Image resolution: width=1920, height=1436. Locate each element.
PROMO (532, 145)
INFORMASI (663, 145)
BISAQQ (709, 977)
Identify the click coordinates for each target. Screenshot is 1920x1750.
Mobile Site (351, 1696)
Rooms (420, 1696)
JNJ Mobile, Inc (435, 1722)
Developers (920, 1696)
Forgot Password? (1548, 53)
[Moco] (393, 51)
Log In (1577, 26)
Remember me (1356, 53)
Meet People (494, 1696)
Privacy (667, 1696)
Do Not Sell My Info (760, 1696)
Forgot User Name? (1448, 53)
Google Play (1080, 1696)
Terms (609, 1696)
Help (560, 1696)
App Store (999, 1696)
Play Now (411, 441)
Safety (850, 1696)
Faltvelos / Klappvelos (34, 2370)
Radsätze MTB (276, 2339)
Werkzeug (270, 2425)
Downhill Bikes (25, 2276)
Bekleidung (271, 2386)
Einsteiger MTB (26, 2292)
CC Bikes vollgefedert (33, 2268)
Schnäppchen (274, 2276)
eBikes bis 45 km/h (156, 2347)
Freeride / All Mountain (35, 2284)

• • •

### [PROBLEM TO WORK ON]
Pull every line holding "each" out of the records.

### [SOLUTION TO THIS TASK]
Image resolution: width=1920, height=1436. Locate each element.
Identify the click coordinates for each target. Screenshot is 1920x1750.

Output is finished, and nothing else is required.